What Urban Missionaries Do   This is a story about love, about how being open to the suffering of others allows us to embrace it as our own. It is a story about comprehending the fullness of the Message and responding to what it requires of us. It is a lesson in abandoning our selves to the service of others. It is, in the world we inhabit, the meaning of the Cross.   Late last Saturday afternoon, Kathy and Walter received a phone call from the distraught daughter of a woman we can call Laura.  Over the years, Laura had become one of the Little Store’s “regulars,” occasionally shopping, participating in the Christmas Giving Program, and at times receiving food. She and her husband had raised more than a dozen children; no one at the store knew the exact number. Many were impaired either intellectually or socially. Few could function without at least limited assistance.   Although in her eighties – again, none of us knew precisely how old she was – she had not seemed sick.
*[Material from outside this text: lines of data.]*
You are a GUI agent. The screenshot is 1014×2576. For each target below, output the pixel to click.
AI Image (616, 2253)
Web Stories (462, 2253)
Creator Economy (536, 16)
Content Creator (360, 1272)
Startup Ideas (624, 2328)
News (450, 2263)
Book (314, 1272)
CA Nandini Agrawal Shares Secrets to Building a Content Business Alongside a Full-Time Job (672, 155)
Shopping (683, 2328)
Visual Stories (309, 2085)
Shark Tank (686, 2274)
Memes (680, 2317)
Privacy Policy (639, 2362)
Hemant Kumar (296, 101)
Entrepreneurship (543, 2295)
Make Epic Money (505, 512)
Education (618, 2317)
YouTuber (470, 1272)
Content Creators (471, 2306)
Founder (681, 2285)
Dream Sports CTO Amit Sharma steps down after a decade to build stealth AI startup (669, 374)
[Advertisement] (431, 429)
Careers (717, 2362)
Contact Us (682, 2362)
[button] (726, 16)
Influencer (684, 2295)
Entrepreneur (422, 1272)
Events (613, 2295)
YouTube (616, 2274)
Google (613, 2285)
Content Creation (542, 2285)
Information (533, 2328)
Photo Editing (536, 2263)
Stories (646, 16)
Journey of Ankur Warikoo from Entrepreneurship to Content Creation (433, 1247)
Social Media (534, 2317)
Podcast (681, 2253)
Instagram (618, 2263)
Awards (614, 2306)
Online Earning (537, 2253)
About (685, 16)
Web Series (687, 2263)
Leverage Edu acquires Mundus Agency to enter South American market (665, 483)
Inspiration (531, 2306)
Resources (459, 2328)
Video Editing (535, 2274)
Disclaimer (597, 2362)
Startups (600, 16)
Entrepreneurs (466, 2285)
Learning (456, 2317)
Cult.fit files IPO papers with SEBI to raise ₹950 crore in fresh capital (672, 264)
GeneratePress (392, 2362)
Nonetheless, Laura had unexpectedly passed away, leaving a bewildered family unsure of how they could do what seemed impossible – giving their mother a dignified burial.   Laura’s daughter said the funeral director had advised her that her mother’s cremation and burial would cost $1,600; to her, it might as well have been ten times that. Besides, who would perform the service? They was no clergyman she knew who might be able to speak knowingly of Laura.   Kathy and Walter asked how much money the children had been able to raise. Laura’s body remained at the morgue – no funeral director had been willing to remove it without prepayment. The daughter said they could come up with no more than $1000. “Can you come to the store in an hour?” Kathy and Walter asked. “We’ll have $600 for you then.” Knowing Walter was in some way ordained, Laura’s daughter asked if he would perform the service. “Do you know my mother well enough to talk about her?” she asked. Walter assured her that he would perform the service and that he knew exactly what to say.   Laura’s funeral – dignified and affirming the value of her life – is next Wednesday.   The story is simple. Its lesson is clear. I don’t know what it has cost Kathy and Walter in life experience to know what they know and to have the certainty of action they possess. I wish I did.